Pelaksanaan Lokakarya Desa 2.0 dilaksanakan selama dua hari dengan peserta yang mengikuti kegiatan adalah para kepala desa dan pengelola website desa yang berasal dari perwakilan desa yang telah mengelola lebih awal untuk dimaksimalkan website dari Desa Garawastu Kecamatan Sindang, Desa Muktisari Keamatan Cingambul, Desa Ciborelang Kec Jatiwangi, Desa Maja Selatan Kecamatan Maja, Desa Tenjolayar kecamatan Cigasong serta Desa Tanjungsari Kecamatan Sukahaji.
Tak ketinggalan juga hadir perwakilan dari Desa yang berada di pelosok dan agak terpencil yakni dari Desa Cipicung, Desa Nunuk Baru dan Desa Batujaya. Selain desa dari beberapa komunitas pun hadir seperti dari Relawan TIK Majalengka, Jim@t Majalengka, DdeMIT Ciamis dan Gempur Kuningan.
Dengan pendampingan Relawan TIK Majalengka bersama Narasumber Aji Panjalu dari GDM, Kang Yana Kades Mandala Mekar Tasikmalaya, H.Uun Untamiharja dari PNPM Majalengka, Selama dua hari para pengelola desa belajar bersama dengan berbagai materi diantaranya Membedah UU No 6 Tahun 2014 tentang Kewenangan Desa, Pengelolaan Website Desa , Pengelolaan dan Pengemasan Konten, Media Sosial, serta pengenalan Aplikasi Mitra Desa.
lokakarya desa 2Kepala Dinas Perhubungan Kominfo Drs. Maman Sutiman melalui Kabid Kominfo Wawan Kurniawan, ST, MT menyampaikan dukungan dan motivasinya untuk pelaksanaan kegiatan ini demi memajukan desa-desa agar mampu menyelenggarakan pelayanan publik, terutama pelayanan administrasi secara prima serta desa mampu melaksanakan keterbukaan informasi publik (KIP).
“Sehingga Masyarakat desa dapat memantau rencana dan pelaksanaan pembangunan desa melalui sistem informasi desa,” katanya di sela-sela Lokakarya.

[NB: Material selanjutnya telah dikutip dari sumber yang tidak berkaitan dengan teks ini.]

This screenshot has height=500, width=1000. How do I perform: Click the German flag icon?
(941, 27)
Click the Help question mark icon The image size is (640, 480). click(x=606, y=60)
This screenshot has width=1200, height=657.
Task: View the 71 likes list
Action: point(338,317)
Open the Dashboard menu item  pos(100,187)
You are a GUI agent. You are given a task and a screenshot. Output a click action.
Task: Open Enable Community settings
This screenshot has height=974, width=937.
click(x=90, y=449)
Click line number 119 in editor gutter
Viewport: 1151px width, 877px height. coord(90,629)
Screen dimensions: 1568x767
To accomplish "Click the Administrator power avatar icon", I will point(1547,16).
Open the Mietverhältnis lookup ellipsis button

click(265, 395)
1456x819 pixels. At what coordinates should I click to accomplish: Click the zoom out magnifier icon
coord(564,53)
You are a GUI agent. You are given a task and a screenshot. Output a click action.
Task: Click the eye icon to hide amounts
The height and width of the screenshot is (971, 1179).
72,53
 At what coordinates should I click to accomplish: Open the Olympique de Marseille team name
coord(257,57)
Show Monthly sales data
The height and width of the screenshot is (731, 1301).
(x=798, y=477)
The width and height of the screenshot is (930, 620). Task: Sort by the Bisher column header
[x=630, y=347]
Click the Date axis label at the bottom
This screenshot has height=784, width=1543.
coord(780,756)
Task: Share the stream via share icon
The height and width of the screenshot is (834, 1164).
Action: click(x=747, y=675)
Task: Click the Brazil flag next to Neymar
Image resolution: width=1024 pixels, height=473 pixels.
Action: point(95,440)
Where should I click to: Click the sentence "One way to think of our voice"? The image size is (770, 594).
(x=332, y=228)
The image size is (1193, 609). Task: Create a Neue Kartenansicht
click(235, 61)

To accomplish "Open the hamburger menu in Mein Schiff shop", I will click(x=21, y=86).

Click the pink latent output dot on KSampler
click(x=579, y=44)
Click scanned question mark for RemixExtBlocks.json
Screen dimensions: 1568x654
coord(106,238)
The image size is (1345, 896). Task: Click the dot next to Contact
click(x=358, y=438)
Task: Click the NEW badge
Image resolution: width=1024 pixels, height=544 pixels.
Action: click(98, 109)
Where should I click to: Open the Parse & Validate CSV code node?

Ia mengatakan UU No 6 tahun 2014 tentang Desa telah memberikan kewenangan besar pada desa dalam bentuk wewenang berdasar asal-usul dan wewenang lokal berskala desa.
“Untuk melaksanakan kewenangannya, pemerintah desa wajib memiliki Sistem Informasi Desa yang menjamin rencana dan pelaksanaan pembangunan desa dapat dipantau oleh masyarakat desa,” ungkap Wawan.
Wawan mengatakan setiap desa membutuhkan sistem/aplikasi yang mendukung penyelenggaraan tata pemerintahan desa secara baik dan bersih (good and clean governance). Melalui dukungan sistem itu, desa dapat mengelola basis data desa dan menyebarluaskan isu-isu perdesaan.
Menurutnya pemerintah desa dapat mengambil kebijakan yang tepat karena merujuk pada sistem pendukung pengambilan keputusan (decision support system) berbasis data yang lengkap dan akurat. Sistem Informasi Desa mendukung tata kelola desa secara akuntabel dan transparan.
“Konten desa menjadi bagian penting dari keberagaman konten internet di Indonesia. Penyebarluasan konten-konten desa dapat mengurangi isu-isu miring atas dunia perdesaan,” tandasnya.
Selain itu, melalui website, desa dapat mempromosikan potensi dan produk unggulan mereka melalui dunia internet.
“Aktivitas infomobilisasi desa akan meningkatkan pengaruh isu-isu perdesaan di ranah publik,” tukasnya.
‬Kepala Desa Maja Selatan Agus Budiman menyambut baik adanya lokakarya pelatihan pengelolaan website desa karena memberikan manfaat agar potensi desa semakin dikenal oleh dunia luar.